7. Always be moving forward. Never stop investing. Never stop improving. Never stop doing something new. The moment you stop improving your organization, it starts to die. Make it your goal to be better each and every day, in some small way. Remember the Japanese concept of Kaizen. Small daily improvements eventually result in huge advantages.

8. Be quick to decide. Remember what the Union Civil War general, Tecumseh Sherman said: "A good plan violently executed today is far and away better than a perfect plan tomorrow."

9. Measure everything of significance. I swear this is true. Anything that is measured and watched, improves.

10. Anything that is not managed will deteriorate. If you want to uncover problems you don't know about, take a few moments and look closely at the areas you haven't examined for a while. I guarantee you problems will be there.

11. Pay attention to your competitors, but pay more attention to what you're doing. When you look at your competitors, remember that everything looks perfect at a distance. Even the planet Earth, if you get far enough into space, looks like a peaceful place.

12. Never let anybody push you around. In our society, with our laws and even playing field, you have just as much right to what you're doing as anyone else, provided that what you're doing is legal.

13. Never expect life to be fair. Life isn't fair. You make your own breaks. You'll be doing good if the only meaning fair has to you, is something that you pay when you get on a bus (i.e., fare).

14. Solve your own problems. You'll find that by coming up with your own solutions, you'll develop a competitive edge. Masura Ibuka, the co-founder of SONY, said it best: "You never succeed in technology, business, or anything by following the others." There's also an old Asian saying that I remind myself of frequently. It goes like this: "A wise man keeps his own counsel."

15. Don't take yourself too seriously. Lighten up. Often, at least half of what we accomplish is due to luck. None of us are in control as much as we like to think we are.

16. There's always a reason to smile. Find it. After all, you're really lucky just to be alive.

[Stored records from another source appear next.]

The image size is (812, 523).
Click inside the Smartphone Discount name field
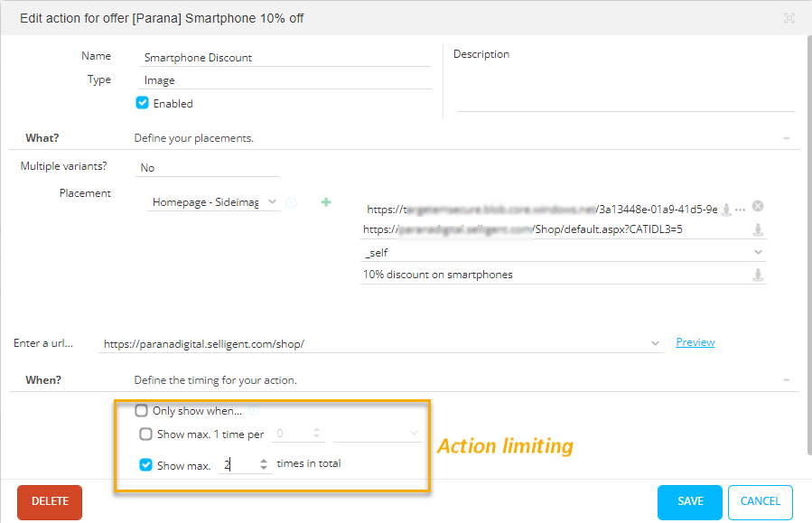coord(285,58)
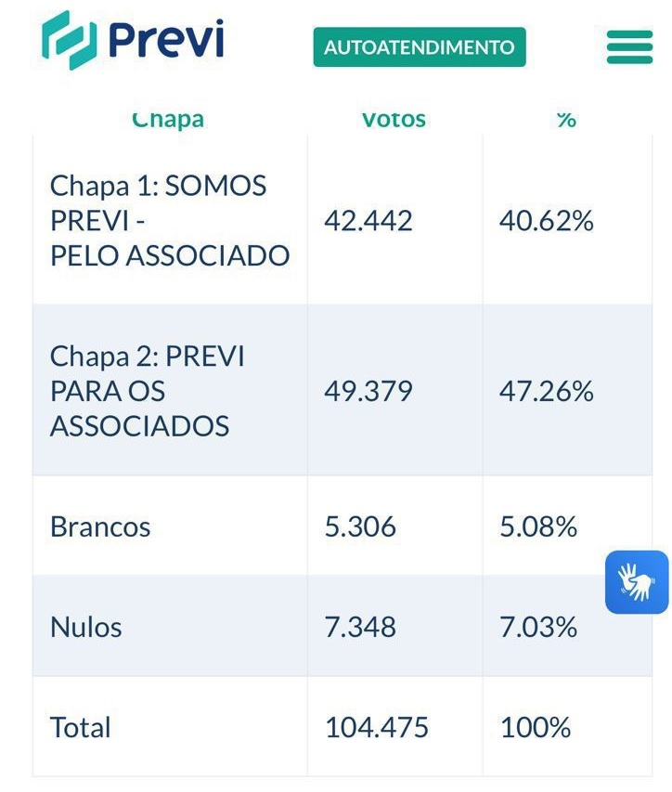Click the 42.442 votes cell
672x792 pixels.
(x=368, y=221)

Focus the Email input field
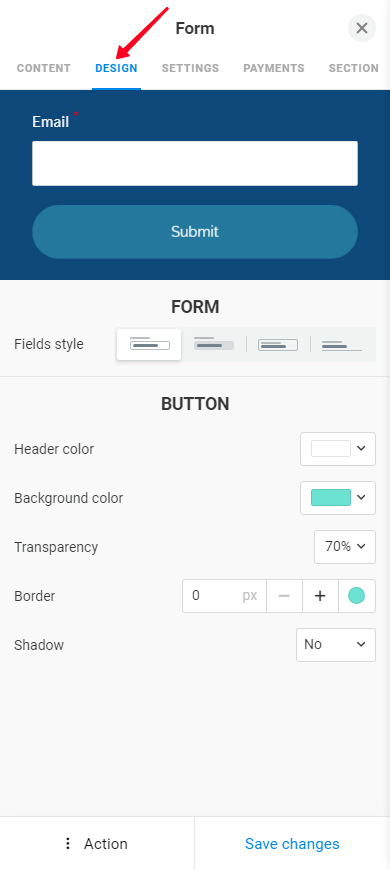coord(195,163)
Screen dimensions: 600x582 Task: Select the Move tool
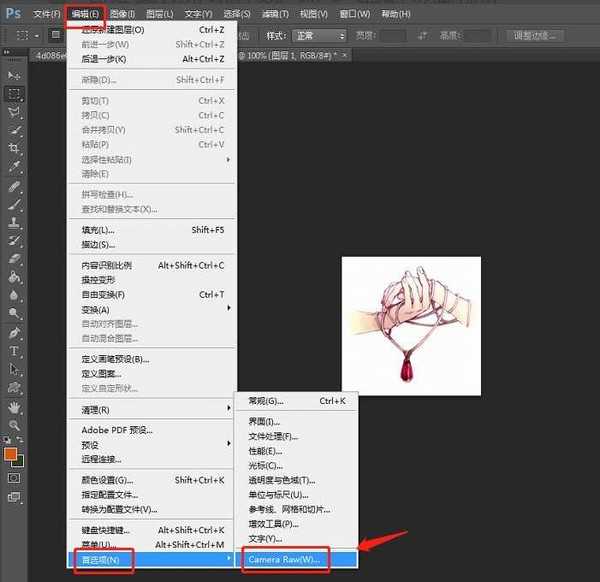15,75
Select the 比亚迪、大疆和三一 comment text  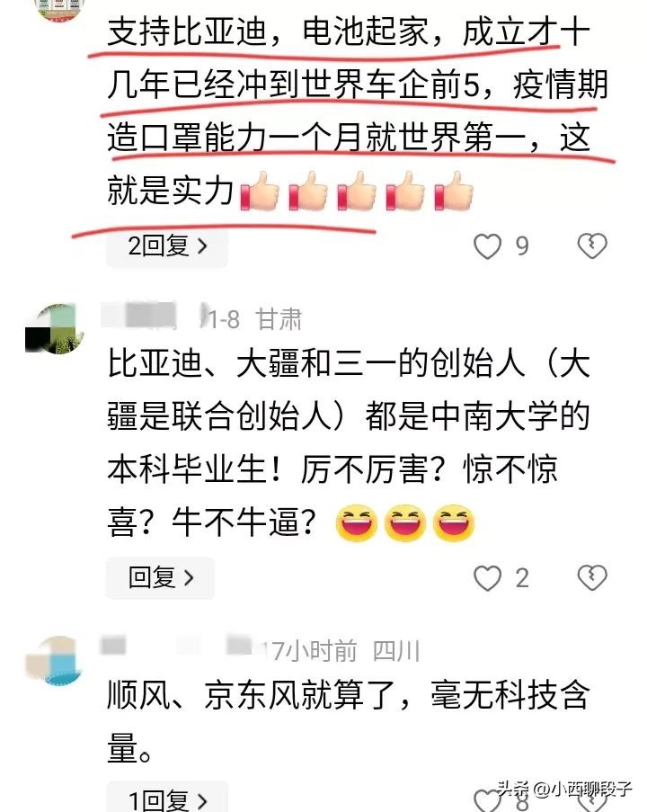tap(348, 442)
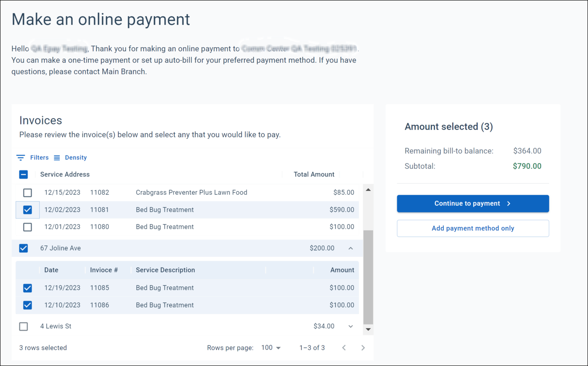
Task: Click the Filters funnel icon
Action: pos(21,157)
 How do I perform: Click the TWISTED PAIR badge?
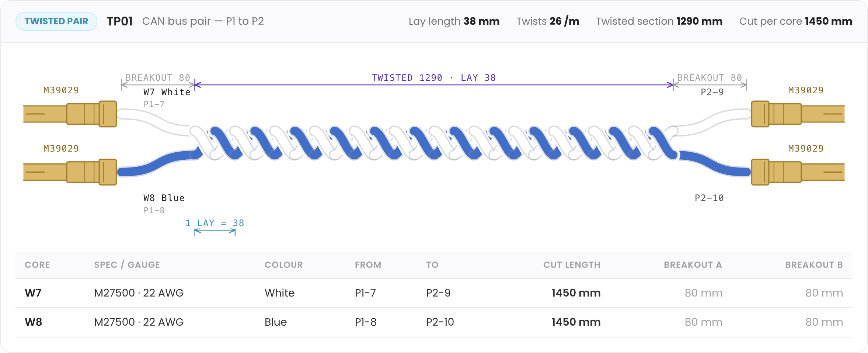(x=56, y=21)
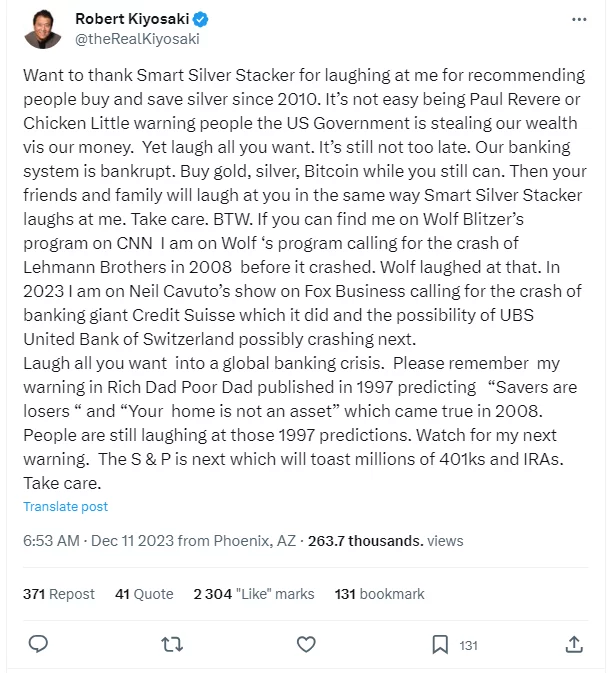Click the blue verified badge icon
609x673 pixels.
tap(199, 19)
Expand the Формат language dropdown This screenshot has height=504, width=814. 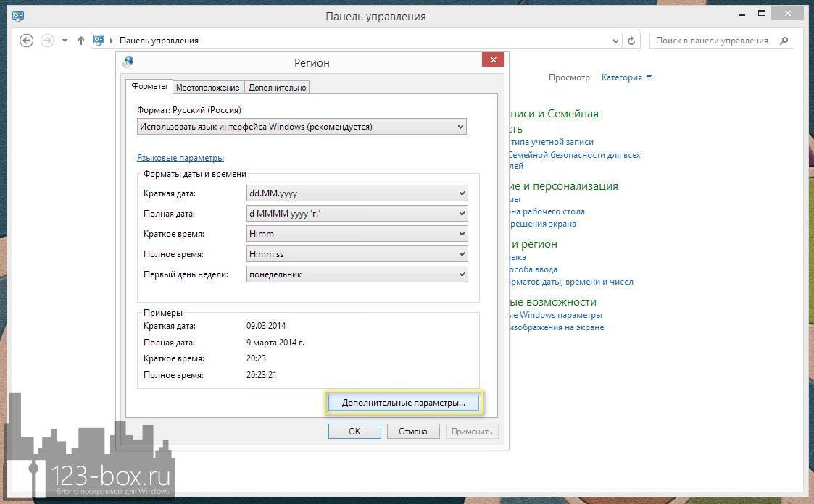coord(460,127)
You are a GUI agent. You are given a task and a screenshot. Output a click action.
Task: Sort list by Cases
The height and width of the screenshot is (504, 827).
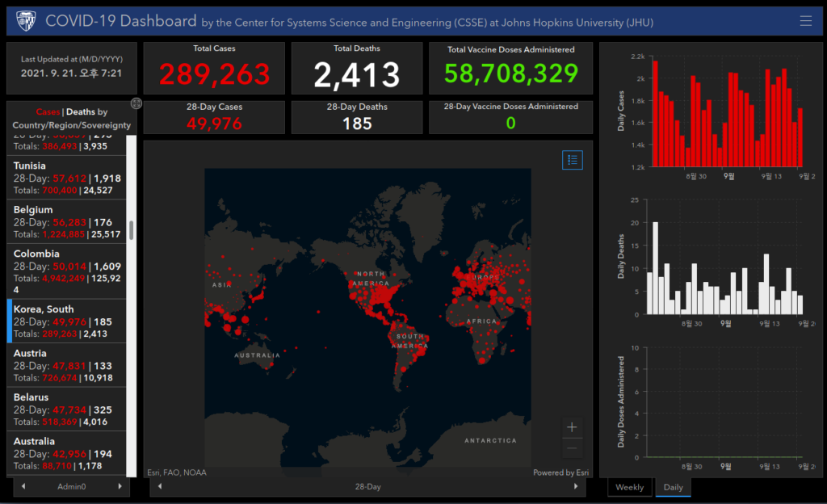(x=48, y=111)

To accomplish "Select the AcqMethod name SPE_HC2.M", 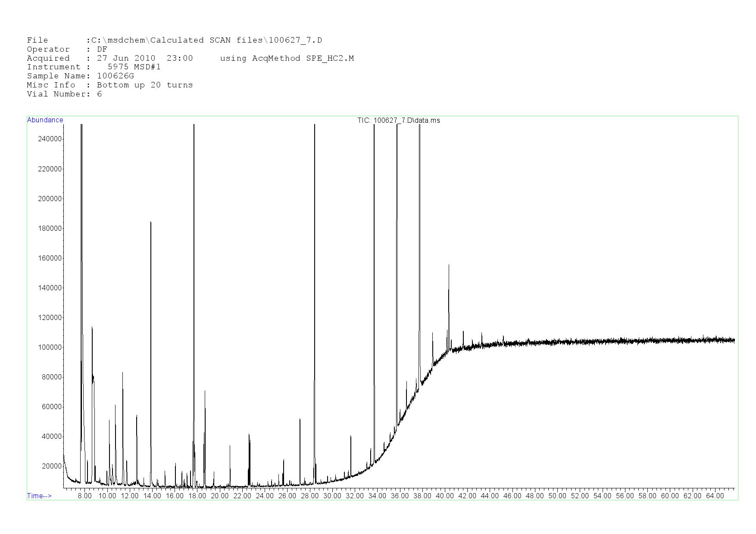I will (x=330, y=59).
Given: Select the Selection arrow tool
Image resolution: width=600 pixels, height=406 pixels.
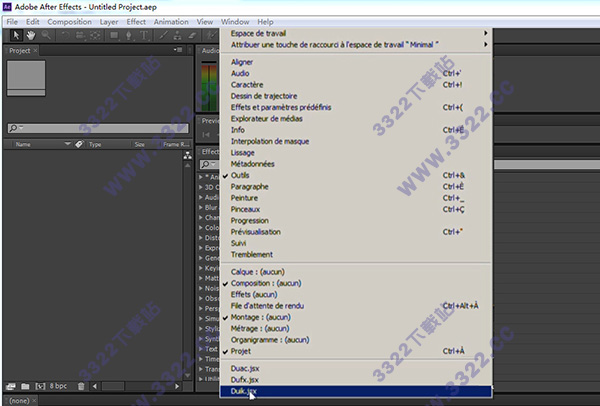Looking at the screenshot, I should tap(16, 35).
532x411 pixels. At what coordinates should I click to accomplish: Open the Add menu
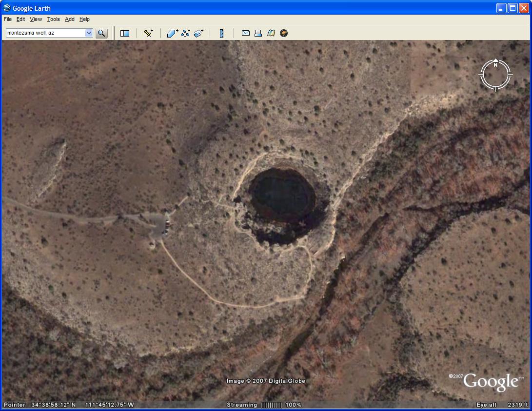[70, 20]
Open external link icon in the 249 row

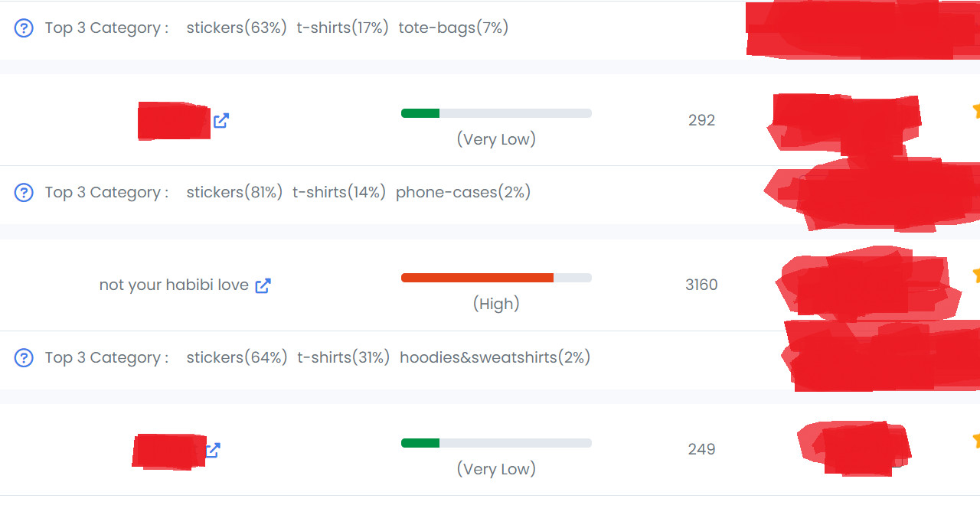[214, 450]
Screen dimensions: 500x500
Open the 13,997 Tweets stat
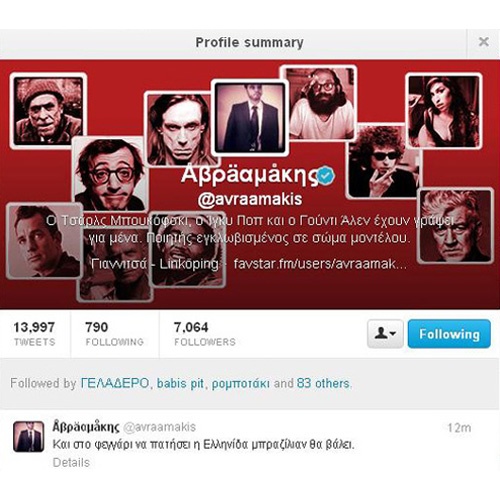point(34,334)
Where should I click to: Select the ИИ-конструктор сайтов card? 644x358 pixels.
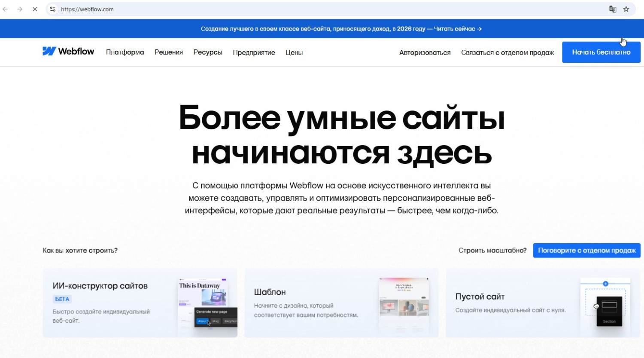pyautogui.click(x=140, y=303)
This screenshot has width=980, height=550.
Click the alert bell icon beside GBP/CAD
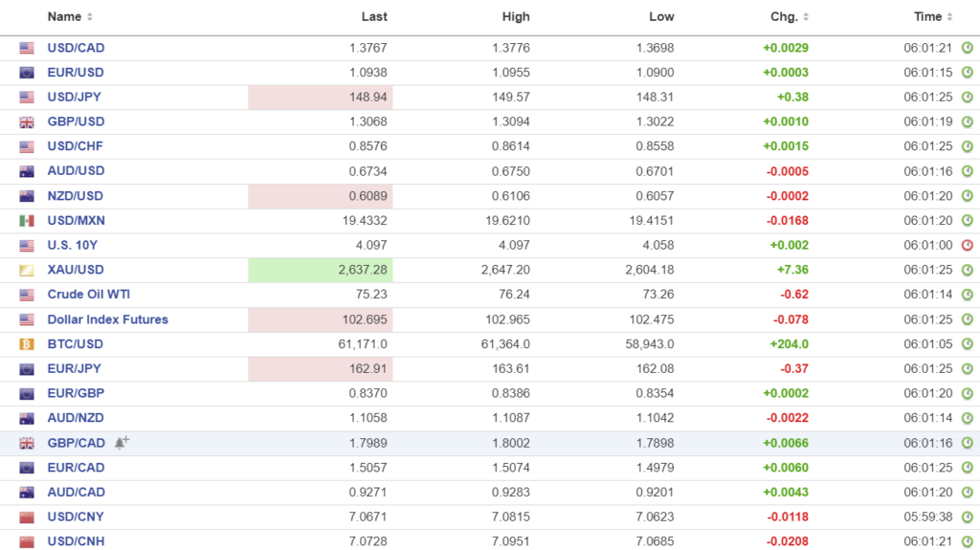tap(122, 443)
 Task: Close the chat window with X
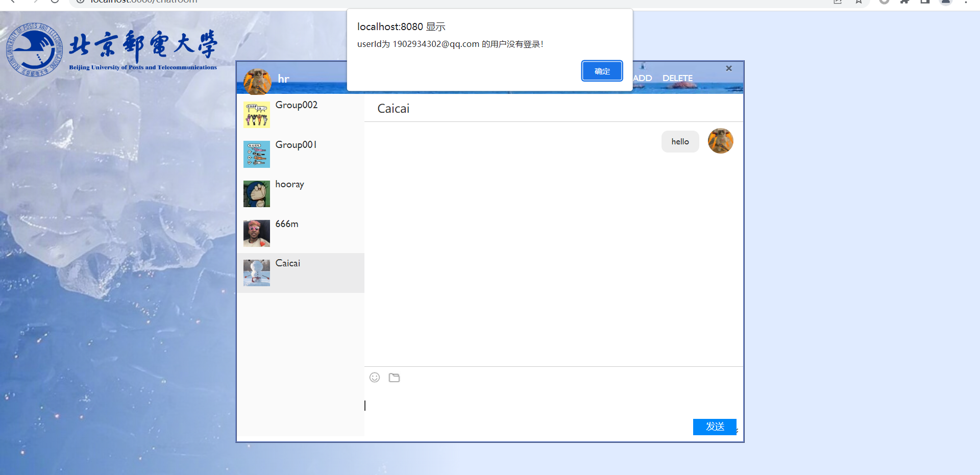(729, 68)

Life is short. More and more, I agree with my little brother. He always reminds me: "We're not here for a long time; we're here for a good time."


----------



## Anachiel (Oct 21, 2007)

Thank you so much for that inspiring post! That is what I really needed to read right now, I agree with all of those sayings, life is too damn short and we really have to try our best to make the most of it in every way possible.

:yes :yes :yes :yes


----------



## Gerard (Feb 3, 2004)

Awesome rules fallingdownonmyface. 

I agree with Leena.

Thanks.

Best wishes to you on recovery and healing,
Gerard


----------



## angelika (Nov 7, 2006)

I love this! I am going to read it everyday!


----------



## Zellkai (Nov 12, 2007)

Thank you very much for posting this.  They are all great, but number 3 in particular caught my eye.


----------



## Phobos (Jun 14, 2006)

fallingdownonmyface said:


> 1. Get and stay out of your comfort zone. I believe that not much happens of any significance when we're in our comfort zone. I hear people say, "But I'm concerned about security." My response to that is simple: "Security is for cadavers."


That one made me laugh out loud :rofl 
Simple, cynical, yet humorous and oh so true.

The rest are also very useful indeed - they are all taken note of.


----------



## smalltowngirl (Feb 17, 2006)

I like your list!


----------



## slyfox (Nov 18, 2007)

Great list. Some seem to be for business, but they all seem like they would work for SA as well.

I'll add them to favorites


----------



## gozinsky (Mar 11, 2008)

thanks, this is very insightful.


----------



## AlekParker (Oct 31, 2006)

Good **** homie!


----------